▸ Task material:
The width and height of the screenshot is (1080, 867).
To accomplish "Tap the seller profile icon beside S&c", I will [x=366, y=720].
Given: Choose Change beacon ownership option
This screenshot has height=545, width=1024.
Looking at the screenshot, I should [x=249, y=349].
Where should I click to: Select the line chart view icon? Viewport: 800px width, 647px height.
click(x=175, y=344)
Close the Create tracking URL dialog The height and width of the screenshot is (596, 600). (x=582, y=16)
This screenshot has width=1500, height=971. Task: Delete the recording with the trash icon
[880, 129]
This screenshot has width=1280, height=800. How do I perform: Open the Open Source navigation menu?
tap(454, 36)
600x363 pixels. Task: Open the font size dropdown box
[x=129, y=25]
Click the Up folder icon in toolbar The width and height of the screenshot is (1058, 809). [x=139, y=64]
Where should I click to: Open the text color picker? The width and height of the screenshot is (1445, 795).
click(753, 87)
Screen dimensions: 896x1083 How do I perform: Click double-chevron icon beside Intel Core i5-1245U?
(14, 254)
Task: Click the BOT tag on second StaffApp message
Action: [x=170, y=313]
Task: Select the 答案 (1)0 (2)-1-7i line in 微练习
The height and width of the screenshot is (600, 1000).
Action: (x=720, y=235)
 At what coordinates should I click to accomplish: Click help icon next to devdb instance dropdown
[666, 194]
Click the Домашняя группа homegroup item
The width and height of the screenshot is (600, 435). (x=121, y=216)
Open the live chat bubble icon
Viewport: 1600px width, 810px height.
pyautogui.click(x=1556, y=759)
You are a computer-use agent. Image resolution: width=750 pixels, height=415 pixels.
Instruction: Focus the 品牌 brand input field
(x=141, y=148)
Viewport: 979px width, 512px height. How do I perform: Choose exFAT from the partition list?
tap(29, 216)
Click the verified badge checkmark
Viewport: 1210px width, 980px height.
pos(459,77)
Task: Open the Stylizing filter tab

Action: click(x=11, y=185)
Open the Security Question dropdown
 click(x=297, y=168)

▸ Work required: Write out the whole listing once more, exactly as it reads.

▸ Answer to this task:
The width and height of the screenshot is (1080, 867).
To accomplish "Tap the seller profile icon beside S&c", I will [x=366, y=720].
Given: Choose Change beacon ownership option
This screenshot has height=545, width=1024.
Looking at the screenshot, I should [x=249, y=349].
Where should I click to: Select the line chart view icon? Viewport: 800px width, 647px height.
click(x=175, y=344)
Close the Create tracking URL dialog The height and width of the screenshot is (596, 600). (x=582, y=16)
This screenshot has width=1500, height=971. Task: Delete the recording with the trash icon
[880, 129]
This screenshot has width=1280, height=800. How do I perform: Open the Open Source navigation menu?
tap(454, 36)
600x363 pixels. Task: Open the font size dropdown box
[x=129, y=25]
Click the Up folder icon in toolbar The width and height of the screenshot is (1058, 809). [x=139, y=64]
Where should I click to: Open the text color picker? The width and height of the screenshot is (1445, 795).
click(753, 87)
Screen dimensions: 896x1083 How do I perform: Click double-chevron icon beside Intel Core i5-1245U?
(14, 254)
Task: Click the BOT tag on second StaffApp message
Action: [x=170, y=313]
Task: Select the 答案 (1)0 (2)-1-7i line in 微练习
The height and width of the screenshot is (600, 1000).
Action: (x=720, y=235)
 At what coordinates should I click to accomplish: Click help icon next to devdb instance dropdown
[666, 194]
Click the Домашняя группа homegroup item
The width and height of the screenshot is (600, 435). (x=121, y=216)
Open the live chat bubble icon
Viewport: 1600px width, 810px height.
pyautogui.click(x=1556, y=759)
You are a computer-use agent. Image resolution: width=750 pixels, height=415 pixels.
Instruction: Focus the 品牌 brand input field
(x=141, y=148)
Viewport: 979px width, 512px height. How do I perform: Choose exFAT from the partition list?
tap(29, 216)
Click the verified badge checkmark
Viewport: 1210px width, 980px height.
pos(459,77)
Task: Open the Stylizing filter tab

Action: click(x=11, y=185)
Open the Security Question dropdown
 click(x=297, y=168)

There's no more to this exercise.